Auditor: The security tool collection


By Mikael Vingaard

To get started, download the latest image of Auditor and burn it as a bootable image. Remember to use the image option — just copying the file will not produce a bootable image. After you have successfully written the image to disc, you can start Auditor directly from the CD. It will not install any permanent software on the hard disk unless you request it to, so don’t be nervous to use Auditor on a client workstation.

The structure of Auditor

Auditor’s menu is divided into several “tool groups” for easy recognition:

  • Footprinting — Applications to gain initial knowledge about a server, such as Whois and Dig.
  • Analysis — Tools to analyze a network, such as Ethereal.
  • Scanning — Tools to scan the network, such as Nmap.
  • Wireless — Applications to test the wireless network.
  • Brute-forcing — The brute-force password cracking word list holds more than 64 million word entries, according to the Auditor Web site.
  • Cracking — Cracking tools to be used with the brute-force word lists.


How can Auditor help you with IT security?

Many security engineers arrive on a client’s site and find that the network documentation required for solving the task properly is incorrect or even obsolete. In Auditor’s Scanning submenu you’ll find the Nmap network scanner. You can choose the traditional shell version or Nmap FE, which provides a graphical front-end for Nmap.


After you have gained a basic overview of the network you can use NBTScan, a NetBIOS name scanner, and Nessus, a vulnerability scanner. If the audit includes Web applications, try the Nikto and Amap application scanners.

Let’s say you’ve been called in to examine a possible compromised server, and until the integrity of the server has been established you are not allowed to install any forensic software or even take the server offline. You can take your Auditor CD and start running the chkrootkit utility to see if any known rootkits are installed on the server. If you find any suspicious activity, you can take a disk image with the dd command and examine it for any possible rootkits or strange processes. You can also use the Autopsy Forensic Browser, a graphical interface that can analyze Windows, Linux, and BSD file systems (NTFS, FAT, Ext2/3) to search for files. If you are analysing a Linux or Unix system, you can use Nibbler to extracts known offsets from binaries to find hidden trojan horses.

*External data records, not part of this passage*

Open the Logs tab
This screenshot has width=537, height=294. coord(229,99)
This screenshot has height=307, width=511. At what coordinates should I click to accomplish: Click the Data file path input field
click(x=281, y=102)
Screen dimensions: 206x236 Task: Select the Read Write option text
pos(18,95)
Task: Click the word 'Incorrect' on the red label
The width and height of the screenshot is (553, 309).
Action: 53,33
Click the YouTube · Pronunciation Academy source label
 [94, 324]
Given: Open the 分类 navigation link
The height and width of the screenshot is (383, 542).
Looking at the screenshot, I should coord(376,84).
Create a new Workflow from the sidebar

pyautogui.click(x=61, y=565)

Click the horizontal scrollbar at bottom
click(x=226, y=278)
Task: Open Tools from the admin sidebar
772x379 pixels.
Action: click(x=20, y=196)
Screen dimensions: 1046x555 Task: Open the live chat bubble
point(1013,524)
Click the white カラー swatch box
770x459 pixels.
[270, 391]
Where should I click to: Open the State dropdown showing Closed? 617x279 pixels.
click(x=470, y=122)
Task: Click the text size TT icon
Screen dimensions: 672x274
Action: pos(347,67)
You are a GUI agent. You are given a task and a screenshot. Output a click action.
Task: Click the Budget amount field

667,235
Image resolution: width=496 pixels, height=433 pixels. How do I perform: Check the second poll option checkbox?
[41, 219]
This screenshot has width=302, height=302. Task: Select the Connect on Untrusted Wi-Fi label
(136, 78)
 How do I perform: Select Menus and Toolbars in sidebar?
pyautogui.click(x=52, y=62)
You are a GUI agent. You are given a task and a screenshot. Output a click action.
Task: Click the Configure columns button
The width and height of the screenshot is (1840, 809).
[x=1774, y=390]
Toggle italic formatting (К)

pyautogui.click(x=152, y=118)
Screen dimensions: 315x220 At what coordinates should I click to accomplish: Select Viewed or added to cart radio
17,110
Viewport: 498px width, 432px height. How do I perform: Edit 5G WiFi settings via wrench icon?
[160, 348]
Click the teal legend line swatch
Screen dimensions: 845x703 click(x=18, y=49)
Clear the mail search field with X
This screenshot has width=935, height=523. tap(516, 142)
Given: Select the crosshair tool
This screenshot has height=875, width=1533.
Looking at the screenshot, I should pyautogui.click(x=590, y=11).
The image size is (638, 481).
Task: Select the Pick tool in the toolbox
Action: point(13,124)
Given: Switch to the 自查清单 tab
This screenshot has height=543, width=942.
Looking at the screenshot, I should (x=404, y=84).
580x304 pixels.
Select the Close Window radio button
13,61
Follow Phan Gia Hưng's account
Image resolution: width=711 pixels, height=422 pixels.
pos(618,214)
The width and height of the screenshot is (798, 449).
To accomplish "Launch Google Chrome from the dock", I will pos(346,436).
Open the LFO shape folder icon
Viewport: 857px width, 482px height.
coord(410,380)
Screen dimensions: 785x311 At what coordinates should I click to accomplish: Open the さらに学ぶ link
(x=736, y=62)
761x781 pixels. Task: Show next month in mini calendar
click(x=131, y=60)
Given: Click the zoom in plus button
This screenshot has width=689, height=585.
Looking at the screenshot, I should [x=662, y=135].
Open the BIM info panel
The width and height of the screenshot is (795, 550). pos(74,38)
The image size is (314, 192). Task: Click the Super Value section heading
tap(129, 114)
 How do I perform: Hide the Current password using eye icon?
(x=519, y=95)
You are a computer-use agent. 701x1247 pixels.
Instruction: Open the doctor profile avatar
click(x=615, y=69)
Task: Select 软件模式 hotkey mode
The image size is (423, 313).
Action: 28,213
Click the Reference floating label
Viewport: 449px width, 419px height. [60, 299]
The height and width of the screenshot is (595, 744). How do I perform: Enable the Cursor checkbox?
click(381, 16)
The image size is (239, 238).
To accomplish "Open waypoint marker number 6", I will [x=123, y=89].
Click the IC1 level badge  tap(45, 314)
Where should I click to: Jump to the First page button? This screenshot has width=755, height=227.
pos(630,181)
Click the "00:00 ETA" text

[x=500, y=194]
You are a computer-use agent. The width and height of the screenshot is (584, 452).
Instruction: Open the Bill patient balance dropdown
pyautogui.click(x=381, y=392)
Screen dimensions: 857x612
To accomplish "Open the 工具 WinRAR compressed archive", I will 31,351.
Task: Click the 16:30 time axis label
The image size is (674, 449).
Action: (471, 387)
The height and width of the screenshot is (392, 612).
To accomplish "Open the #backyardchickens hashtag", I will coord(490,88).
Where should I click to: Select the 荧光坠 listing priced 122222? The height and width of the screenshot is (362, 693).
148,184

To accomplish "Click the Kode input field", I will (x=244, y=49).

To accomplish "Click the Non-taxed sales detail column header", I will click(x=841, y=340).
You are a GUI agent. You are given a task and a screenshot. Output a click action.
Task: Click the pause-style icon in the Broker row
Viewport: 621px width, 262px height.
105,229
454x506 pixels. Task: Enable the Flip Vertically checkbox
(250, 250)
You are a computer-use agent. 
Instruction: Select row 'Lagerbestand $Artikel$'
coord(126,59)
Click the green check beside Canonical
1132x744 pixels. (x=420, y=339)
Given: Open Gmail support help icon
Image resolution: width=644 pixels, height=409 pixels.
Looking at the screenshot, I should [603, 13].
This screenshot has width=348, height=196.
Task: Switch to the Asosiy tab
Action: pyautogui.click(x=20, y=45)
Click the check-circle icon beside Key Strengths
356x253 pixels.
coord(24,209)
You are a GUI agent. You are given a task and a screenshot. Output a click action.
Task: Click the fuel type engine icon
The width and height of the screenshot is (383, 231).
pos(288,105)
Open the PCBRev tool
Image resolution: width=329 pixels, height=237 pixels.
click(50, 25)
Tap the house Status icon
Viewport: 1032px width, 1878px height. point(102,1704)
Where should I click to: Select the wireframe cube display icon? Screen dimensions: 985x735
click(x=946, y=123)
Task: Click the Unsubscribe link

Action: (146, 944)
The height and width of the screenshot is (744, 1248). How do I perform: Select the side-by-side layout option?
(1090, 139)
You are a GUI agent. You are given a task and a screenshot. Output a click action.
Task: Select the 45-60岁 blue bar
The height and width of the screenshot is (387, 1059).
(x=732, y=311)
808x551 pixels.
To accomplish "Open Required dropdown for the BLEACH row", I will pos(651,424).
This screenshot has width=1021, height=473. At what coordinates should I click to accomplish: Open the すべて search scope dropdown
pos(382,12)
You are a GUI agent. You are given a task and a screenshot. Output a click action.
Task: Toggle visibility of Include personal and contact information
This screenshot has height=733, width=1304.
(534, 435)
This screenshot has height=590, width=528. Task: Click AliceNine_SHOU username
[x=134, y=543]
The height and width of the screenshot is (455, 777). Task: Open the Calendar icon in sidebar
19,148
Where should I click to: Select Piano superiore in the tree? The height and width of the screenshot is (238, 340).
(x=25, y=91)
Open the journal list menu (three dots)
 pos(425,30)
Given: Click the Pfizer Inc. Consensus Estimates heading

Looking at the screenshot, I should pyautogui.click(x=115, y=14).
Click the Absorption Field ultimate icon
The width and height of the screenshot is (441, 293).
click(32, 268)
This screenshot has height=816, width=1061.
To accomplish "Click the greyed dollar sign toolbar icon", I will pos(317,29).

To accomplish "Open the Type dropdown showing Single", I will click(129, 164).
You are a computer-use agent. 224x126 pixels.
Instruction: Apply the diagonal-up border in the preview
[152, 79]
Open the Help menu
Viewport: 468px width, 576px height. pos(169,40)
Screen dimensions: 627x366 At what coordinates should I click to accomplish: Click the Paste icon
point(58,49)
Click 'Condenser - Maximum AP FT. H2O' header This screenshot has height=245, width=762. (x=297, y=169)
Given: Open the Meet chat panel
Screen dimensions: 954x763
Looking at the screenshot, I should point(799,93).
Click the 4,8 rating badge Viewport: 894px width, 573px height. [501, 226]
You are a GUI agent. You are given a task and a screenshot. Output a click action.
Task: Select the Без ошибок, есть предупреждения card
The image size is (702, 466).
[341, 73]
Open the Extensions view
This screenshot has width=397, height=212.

Suppose you’ve been asked to do the security survey on a wireless network for possibly weaknesses. Auditor includes the Kismet and wellenreiter wireless analyzers, which both support automatic hardware identification, helping you avoid wasting time configuring your wireless card. Also on the Auditor CD is Airodump, a kind of wireless TCPdump application which can capture packets to assist in brute force analysis of the data later. Furthermore, there are many crackers, including some against WEP encryption to crack the wireless key. Another interesting application is hotspotter, a program for wireless client hijacking.

In addition to all the security tools Auditor includes several common useful applications, such as the Firefox and Konqueror Web browser and some text editors. You can write full reports directly from the Auditor CD and either burn the result on a CD with the Cdrecord program or place it on a remote server with either SSH or remote desktop tools.